_What to do_.
Scan the listing below for the word "section" and copy every line where it occurs.

Exercise inputs START

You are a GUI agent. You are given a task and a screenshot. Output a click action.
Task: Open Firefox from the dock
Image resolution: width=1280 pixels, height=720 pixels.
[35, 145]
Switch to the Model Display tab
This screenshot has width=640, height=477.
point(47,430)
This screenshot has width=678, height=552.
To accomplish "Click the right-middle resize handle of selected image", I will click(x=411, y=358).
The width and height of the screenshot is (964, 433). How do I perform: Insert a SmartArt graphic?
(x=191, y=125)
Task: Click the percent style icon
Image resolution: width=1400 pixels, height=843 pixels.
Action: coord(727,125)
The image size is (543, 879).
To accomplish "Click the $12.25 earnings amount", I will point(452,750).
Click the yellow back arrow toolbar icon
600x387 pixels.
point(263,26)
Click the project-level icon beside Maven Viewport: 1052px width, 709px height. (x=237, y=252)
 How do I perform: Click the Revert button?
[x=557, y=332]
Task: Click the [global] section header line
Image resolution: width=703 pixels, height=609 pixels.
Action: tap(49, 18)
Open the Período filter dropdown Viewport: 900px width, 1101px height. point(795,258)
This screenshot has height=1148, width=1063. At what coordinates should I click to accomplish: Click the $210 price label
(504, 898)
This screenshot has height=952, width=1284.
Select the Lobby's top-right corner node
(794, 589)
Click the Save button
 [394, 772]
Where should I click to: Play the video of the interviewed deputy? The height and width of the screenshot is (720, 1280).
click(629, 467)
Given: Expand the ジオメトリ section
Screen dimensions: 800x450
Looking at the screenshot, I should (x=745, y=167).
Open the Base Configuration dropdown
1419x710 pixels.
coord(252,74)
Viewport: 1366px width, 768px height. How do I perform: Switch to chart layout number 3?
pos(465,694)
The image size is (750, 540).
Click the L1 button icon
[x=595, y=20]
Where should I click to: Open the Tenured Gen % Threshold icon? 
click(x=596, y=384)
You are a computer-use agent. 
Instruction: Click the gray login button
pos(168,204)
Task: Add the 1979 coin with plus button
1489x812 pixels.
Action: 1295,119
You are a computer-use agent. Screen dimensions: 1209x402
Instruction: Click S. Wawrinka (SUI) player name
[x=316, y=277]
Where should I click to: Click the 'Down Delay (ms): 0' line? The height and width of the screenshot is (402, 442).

Exercise inputs END

_Result for this task_.
Task: Click the [global] section header line
Given: Expand the ジオメトリ section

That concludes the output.